#### [Aim of the exercise]
Below are the records; work out how many lines among them contain "screenshot", and write nothing besides that number.

#### [Provided records]
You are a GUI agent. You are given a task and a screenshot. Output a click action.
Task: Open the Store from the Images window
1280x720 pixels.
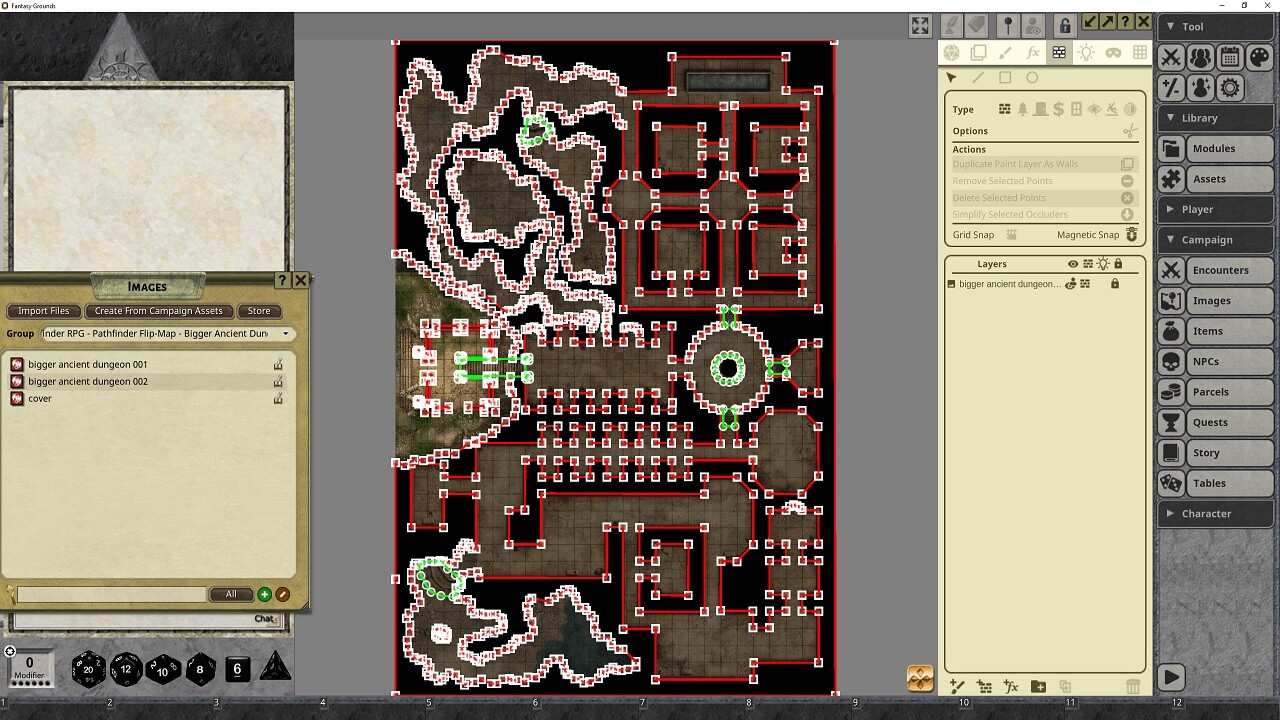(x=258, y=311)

==

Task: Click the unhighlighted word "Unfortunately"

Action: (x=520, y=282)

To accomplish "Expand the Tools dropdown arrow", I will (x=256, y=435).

--

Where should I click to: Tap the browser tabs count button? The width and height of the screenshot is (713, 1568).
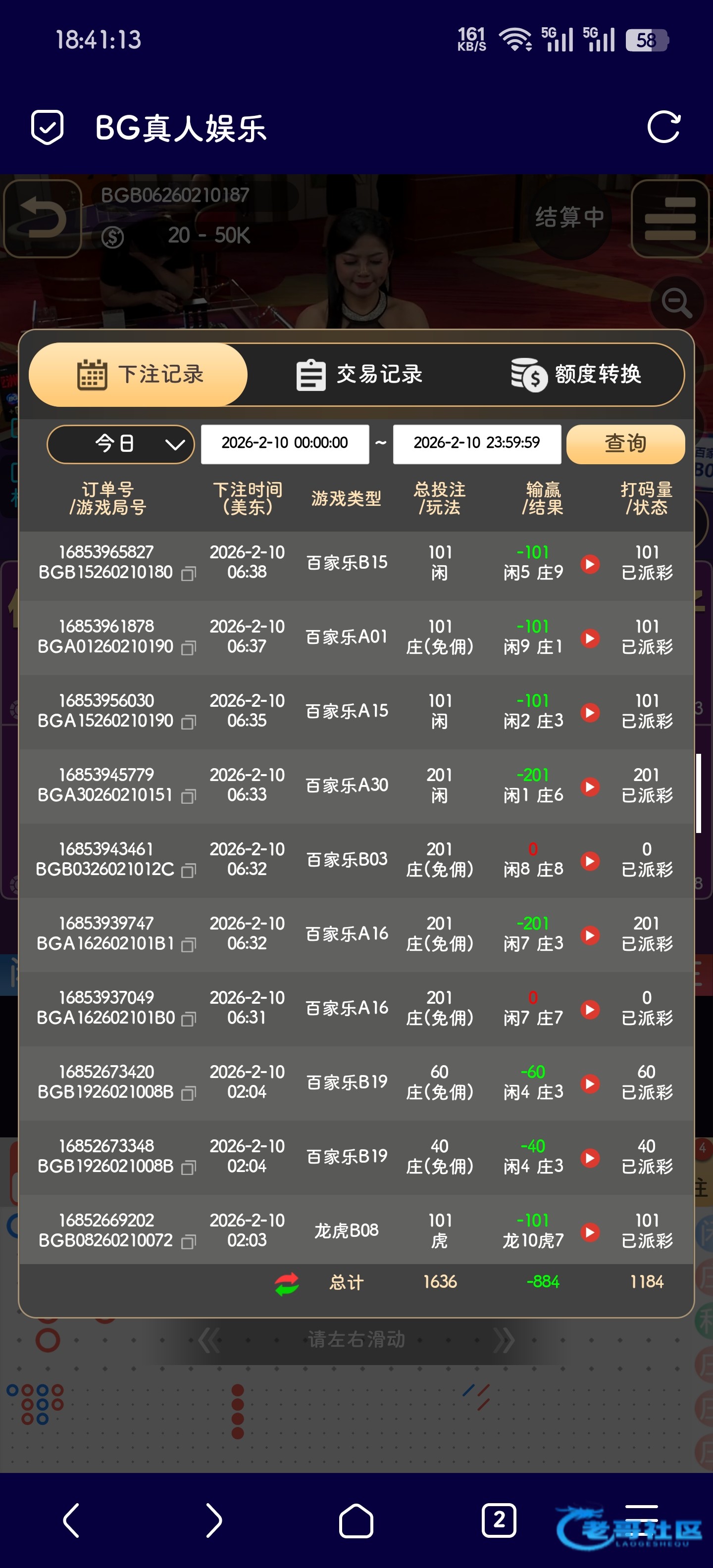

#### [Task output]
2